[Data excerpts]
-*-

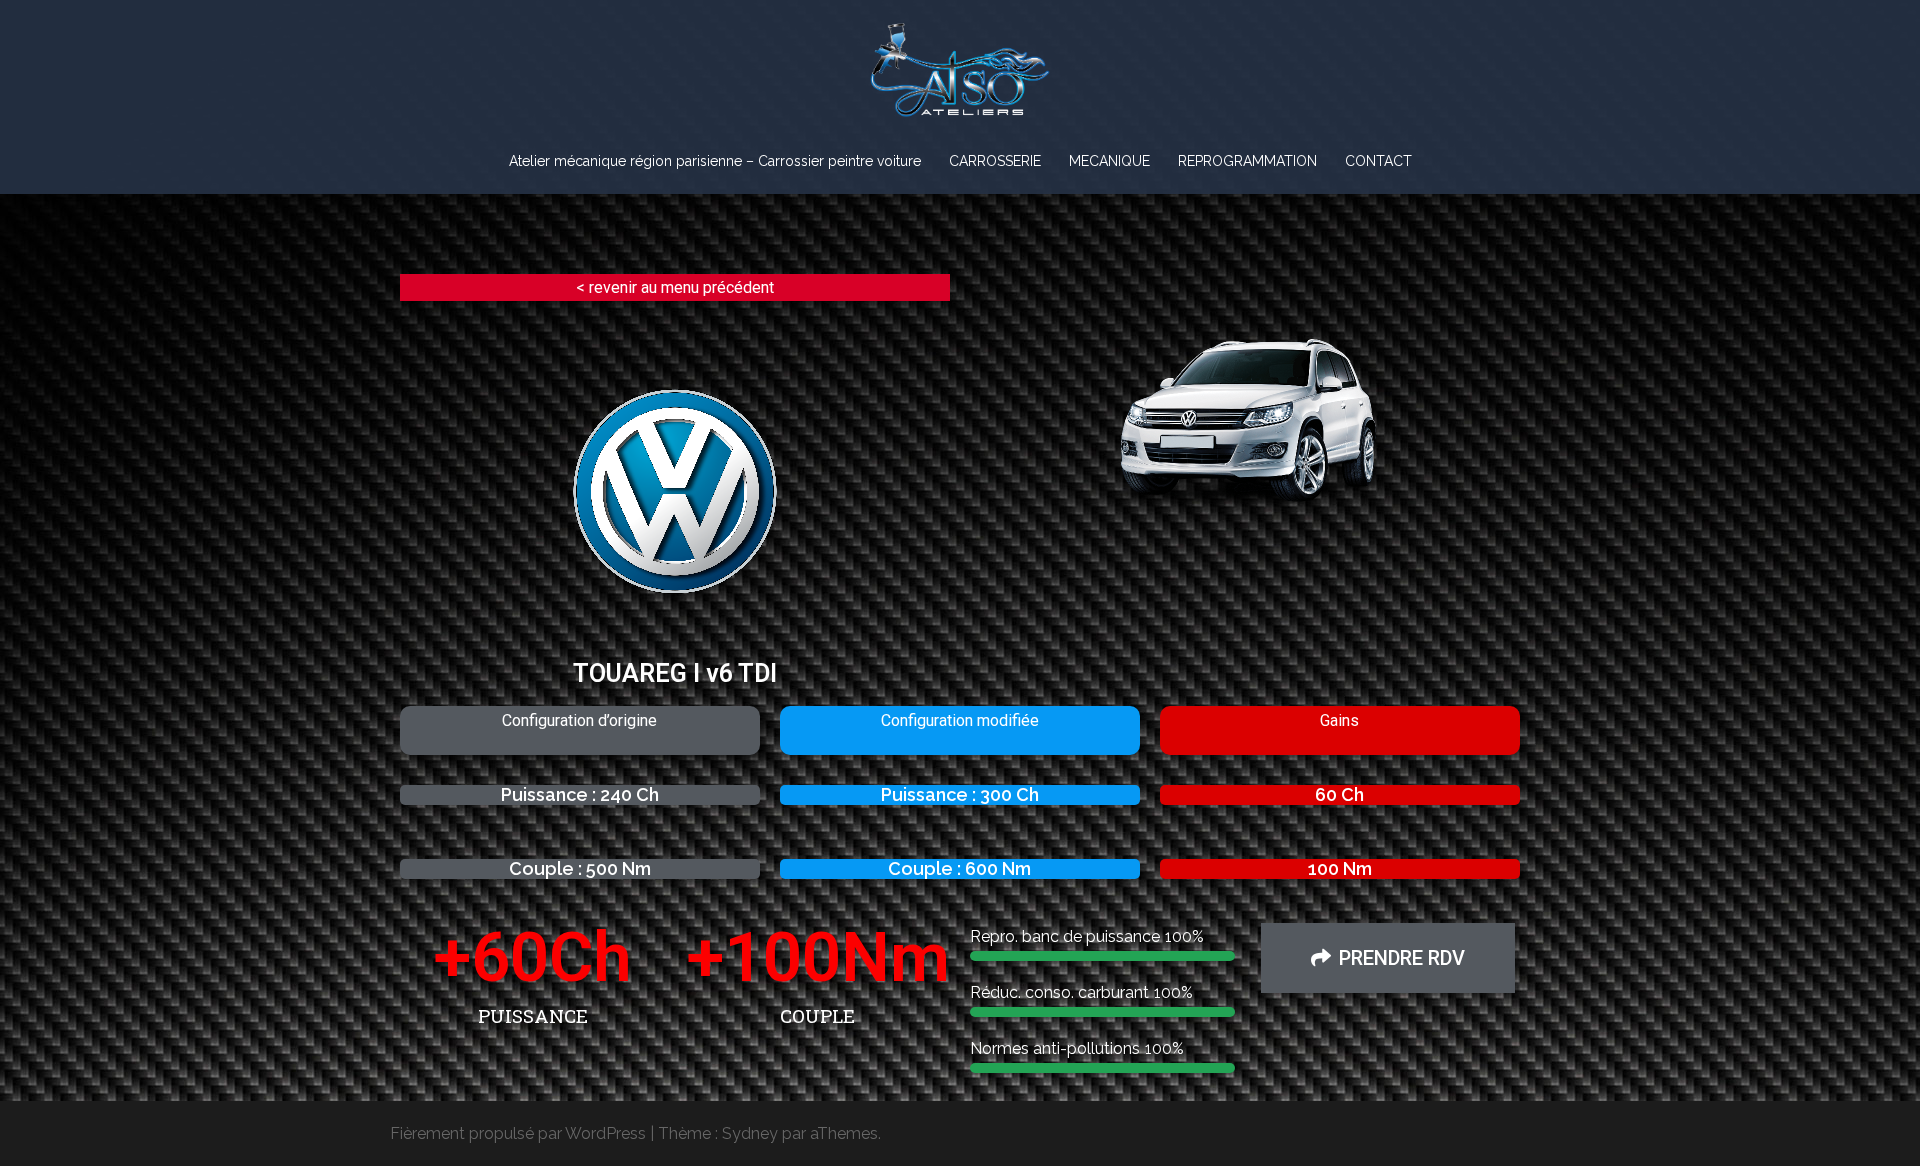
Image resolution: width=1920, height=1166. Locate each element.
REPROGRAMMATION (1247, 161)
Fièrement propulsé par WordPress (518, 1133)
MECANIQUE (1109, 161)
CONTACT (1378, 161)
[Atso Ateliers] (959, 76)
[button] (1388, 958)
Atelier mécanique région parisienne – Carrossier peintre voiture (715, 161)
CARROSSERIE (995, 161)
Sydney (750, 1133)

-*-

• **YOUR TASK**
Beginning with the first line of the entries above, repeat each line word for word until the line with "[button] (1388, 958)" has been given too. Omit the pictures.

• **TASK RESPONSE**
Image resolution: width=1920, height=1166. Locate each element.
REPROGRAMMATION (1247, 161)
Fièrement propulsé par WordPress (518, 1133)
MECANIQUE (1109, 161)
CONTACT (1378, 161)
[Atso Ateliers] (959, 76)
[button] (1388, 958)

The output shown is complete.